[Saved entries]
----------------------------------------
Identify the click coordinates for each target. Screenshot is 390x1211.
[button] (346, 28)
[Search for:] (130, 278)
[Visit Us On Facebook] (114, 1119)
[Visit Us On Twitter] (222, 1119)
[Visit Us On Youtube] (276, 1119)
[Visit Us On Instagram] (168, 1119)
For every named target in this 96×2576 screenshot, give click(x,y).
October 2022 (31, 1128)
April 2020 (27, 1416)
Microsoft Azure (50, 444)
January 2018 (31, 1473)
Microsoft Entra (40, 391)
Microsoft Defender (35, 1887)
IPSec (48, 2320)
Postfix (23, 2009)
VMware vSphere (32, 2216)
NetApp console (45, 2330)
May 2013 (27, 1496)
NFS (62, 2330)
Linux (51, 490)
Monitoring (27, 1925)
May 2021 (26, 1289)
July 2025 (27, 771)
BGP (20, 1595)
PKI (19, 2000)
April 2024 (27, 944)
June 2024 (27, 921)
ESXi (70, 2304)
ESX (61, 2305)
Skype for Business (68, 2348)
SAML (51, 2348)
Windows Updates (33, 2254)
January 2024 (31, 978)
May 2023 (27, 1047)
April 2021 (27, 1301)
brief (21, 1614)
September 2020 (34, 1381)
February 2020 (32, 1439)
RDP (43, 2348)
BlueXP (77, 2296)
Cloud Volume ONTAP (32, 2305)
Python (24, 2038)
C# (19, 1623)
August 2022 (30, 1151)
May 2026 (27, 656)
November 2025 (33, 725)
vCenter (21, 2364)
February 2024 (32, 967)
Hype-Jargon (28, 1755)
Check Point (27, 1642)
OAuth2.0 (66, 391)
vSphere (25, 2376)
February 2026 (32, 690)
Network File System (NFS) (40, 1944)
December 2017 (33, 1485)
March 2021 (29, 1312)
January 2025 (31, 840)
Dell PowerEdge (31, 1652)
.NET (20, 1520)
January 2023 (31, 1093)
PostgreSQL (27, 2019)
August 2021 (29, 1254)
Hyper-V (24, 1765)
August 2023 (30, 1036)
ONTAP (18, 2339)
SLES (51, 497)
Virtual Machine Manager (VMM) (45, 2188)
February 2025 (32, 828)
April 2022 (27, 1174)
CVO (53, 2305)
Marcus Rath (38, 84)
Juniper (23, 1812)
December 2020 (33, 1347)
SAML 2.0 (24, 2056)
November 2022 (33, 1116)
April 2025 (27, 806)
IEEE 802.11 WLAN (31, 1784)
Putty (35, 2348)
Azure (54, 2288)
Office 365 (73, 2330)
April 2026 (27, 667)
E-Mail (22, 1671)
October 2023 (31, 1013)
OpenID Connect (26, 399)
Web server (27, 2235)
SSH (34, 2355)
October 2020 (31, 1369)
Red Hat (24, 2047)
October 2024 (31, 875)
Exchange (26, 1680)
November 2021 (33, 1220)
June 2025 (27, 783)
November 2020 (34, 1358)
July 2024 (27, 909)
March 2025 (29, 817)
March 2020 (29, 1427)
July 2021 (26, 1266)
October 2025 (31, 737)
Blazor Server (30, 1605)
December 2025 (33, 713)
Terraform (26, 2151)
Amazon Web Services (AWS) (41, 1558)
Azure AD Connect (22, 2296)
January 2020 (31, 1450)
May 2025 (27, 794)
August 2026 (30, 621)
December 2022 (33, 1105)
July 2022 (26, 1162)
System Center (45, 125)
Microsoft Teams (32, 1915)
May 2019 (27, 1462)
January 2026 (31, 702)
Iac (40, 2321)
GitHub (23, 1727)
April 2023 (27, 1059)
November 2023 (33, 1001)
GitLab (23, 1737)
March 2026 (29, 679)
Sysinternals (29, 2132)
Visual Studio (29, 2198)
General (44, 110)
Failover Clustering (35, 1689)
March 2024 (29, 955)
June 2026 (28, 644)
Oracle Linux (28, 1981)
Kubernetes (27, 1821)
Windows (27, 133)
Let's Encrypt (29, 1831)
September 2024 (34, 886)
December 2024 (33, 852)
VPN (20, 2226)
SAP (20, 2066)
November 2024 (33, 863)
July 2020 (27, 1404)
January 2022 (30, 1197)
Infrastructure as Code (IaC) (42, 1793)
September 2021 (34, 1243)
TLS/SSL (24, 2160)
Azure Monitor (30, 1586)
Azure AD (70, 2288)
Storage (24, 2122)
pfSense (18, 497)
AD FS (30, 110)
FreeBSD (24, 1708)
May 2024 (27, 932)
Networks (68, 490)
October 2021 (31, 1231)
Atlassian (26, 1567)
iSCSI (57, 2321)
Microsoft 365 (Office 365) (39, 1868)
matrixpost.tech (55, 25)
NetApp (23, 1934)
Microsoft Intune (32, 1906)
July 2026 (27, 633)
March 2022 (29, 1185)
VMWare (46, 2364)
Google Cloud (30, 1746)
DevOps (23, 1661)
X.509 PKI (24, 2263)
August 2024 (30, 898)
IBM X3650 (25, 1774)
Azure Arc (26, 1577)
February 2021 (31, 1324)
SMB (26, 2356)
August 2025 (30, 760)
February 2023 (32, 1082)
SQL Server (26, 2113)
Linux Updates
----------------------------------------
ABOUT THIS TASK >> When the word "Azure" shows up in a line of the entries, report that line.

RESPONSE >>
Microsoft Azure (50, 444)
Azure (54, 2288)
Azure AD Connect (22, 2296)
Azure Monitor (30, 1586)
Azure AD (70, 2288)
Azure Arc (26, 1577)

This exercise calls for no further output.